| EXERCISE AIM |
Copy out only those lines running from the line with "Task: Select the Weiss color swatch" to the end of the listing, keeping each one exactly as it is.

| INPUT MATERIAL |
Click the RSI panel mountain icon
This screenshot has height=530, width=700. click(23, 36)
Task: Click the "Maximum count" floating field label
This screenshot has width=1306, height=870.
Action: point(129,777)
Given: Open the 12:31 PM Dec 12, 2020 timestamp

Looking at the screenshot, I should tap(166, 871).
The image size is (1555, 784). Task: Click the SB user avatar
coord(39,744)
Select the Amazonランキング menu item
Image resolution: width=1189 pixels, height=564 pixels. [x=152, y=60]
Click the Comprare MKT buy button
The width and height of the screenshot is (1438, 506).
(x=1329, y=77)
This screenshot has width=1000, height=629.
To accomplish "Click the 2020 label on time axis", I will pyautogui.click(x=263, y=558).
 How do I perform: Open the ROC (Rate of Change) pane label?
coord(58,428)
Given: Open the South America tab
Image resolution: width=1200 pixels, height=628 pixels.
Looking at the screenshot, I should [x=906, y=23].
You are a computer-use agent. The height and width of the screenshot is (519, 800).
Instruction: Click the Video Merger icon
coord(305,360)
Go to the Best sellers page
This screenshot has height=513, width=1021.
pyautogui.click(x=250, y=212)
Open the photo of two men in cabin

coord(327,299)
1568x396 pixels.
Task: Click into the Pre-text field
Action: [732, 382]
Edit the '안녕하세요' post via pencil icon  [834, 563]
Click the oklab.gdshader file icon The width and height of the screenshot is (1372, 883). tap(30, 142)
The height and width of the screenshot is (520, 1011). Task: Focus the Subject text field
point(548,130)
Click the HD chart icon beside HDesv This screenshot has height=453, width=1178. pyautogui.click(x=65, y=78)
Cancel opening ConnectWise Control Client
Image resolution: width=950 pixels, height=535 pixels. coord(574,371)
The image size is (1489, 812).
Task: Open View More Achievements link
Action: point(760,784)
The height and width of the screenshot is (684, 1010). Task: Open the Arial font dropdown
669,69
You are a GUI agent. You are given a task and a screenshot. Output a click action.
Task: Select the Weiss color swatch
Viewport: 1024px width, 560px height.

| THE ANSWER |
Task: Select the Weiss color swatch
Viewport: 1024px width, 560px height.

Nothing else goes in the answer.